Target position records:
— Begin —
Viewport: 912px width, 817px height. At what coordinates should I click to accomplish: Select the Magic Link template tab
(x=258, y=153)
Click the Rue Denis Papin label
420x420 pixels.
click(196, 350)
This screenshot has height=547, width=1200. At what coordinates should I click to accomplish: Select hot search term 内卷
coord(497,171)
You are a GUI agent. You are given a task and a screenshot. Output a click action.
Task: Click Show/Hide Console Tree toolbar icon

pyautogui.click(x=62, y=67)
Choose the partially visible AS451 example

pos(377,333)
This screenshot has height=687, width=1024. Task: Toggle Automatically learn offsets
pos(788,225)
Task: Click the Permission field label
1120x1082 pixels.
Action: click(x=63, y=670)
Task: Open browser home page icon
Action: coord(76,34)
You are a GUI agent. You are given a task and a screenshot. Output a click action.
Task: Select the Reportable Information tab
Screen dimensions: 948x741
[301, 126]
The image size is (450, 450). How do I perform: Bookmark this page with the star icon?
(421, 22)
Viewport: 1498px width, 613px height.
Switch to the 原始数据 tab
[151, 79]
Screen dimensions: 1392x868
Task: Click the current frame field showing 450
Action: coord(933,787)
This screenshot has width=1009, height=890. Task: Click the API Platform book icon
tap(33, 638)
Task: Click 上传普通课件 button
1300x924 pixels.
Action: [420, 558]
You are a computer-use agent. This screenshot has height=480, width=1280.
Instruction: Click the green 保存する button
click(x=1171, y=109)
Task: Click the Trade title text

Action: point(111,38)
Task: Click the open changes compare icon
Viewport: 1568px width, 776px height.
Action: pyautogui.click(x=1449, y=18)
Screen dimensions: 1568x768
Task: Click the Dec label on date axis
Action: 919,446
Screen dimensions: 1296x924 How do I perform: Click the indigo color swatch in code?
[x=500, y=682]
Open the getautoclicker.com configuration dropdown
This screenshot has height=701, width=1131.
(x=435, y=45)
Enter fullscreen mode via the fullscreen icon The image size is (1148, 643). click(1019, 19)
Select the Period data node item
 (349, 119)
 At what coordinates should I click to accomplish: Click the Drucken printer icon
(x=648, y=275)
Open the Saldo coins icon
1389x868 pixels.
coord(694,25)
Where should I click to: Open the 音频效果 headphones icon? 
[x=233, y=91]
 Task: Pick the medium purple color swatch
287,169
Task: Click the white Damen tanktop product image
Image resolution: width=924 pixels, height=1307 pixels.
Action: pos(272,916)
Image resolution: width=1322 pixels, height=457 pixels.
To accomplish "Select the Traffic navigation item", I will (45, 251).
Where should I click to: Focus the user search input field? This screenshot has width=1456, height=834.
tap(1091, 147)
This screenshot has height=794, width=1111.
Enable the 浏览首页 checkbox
— End —
TASK PROMPT –
Rewrite all of the records above, replacing every instance of "Viewport" with "Display" and leaving everything else unchanged.

WRITTEN RESPONSE –
Display: 912px width, 817px height. At what coordinates should I click to accomplish: Select the Magic Link template tab
(x=258, y=153)
Click the Rue Denis Papin label
420x420 pixels.
click(196, 350)
This screenshot has height=547, width=1200. At what coordinates should I click to accomplish: Select hot search term 内卷
coord(497,171)
You are a GUI agent. You are given a task and a screenshot. Output a click action.
Task: Click Show/Hide Console Tree toolbar icon

pyautogui.click(x=62, y=67)
Choose the partially visible AS451 example

pos(377,333)
This screenshot has height=687, width=1024. Task: Toggle Automatically learn offsets
pos(788,225)
Task: Click the Permission field label
1120x1082 pixels.
Action: click(x=63, y=670)
Task: Open browser home page icon
Action: coord(76,34)
You are a GUI agent. You are given a task and a screenshot. Output a click action.
Task: Select the Reportable Information tab
Screen dimensions: 948x741
[301, 126]
The image size is (450, 450). How do I perform: Bookmark this page with the star icon?
(421, 22)
Display: 1498px width, 613px height.
Switch to the 原始数据 tab
[151, 79]
Screen dimensions: 1392x868
Task: Click the current frame field showing 450
Action: coord(933,787)
This screenshot has width=1009, height=890. Task: Click the API Platform book icon
tap(33, 638)
Task: Click 上传普通课件 button
1300x924 pixels.
Action: [420, 558]
You are a computer-use agent. This screenshot has height=480, width=1280.
Instruction: Click the green 保存する button
click(x=1171, y=109)
Task: Click the Trade title text

Action: point(111,38)
Task: Click the open changes compare icon
Display: 1568px width, 776px height.
Action: pyautogui.click(x=1449, y=18)
Screen dimensions: 1568x768
Task: Click the Dec label on date axis
Action: 919,446
Screen dimensions: 1296x924 How do I perform: Click the indigo color swatch in code?
[x=500, y=682]
Open the getautoclicker.com configuration dropdown
This screenshot has height=701, width=1131.
(x=435, y=45)
Enter fullscreen mode via the fullscreen icon The image size is (1148, 643). click(1019, 19)
Select the Period data node item
 (349, 119)
 At what coordinates should I click to accomplish: Click the Drucken printer icon
(x=648, y=275)
Open the Saldo coins icon
1389x868 pixels.
coord(694,25)
Where should I click to: Open the 音频效果 headphones icon? 
[x=233, y=91]
 Task: Pick the medium purple color swatch
287,169
Task: Click the white Damen tanktop product image
Image resolution: width=924 pixels, height=1307 pixels.
Action: pos(272,916)
Image resolution: width=1322 pixels, height=457 pixels.
To accomplish "Select the Traffic navigation item", I will (45, 251).
Where should I click to: Focus the user search input field? This screenshot has width=1456, height=834.
tap(1091, 147)
This screenshot has height=794, width=1111.
Enable the 浏览首页 checkbox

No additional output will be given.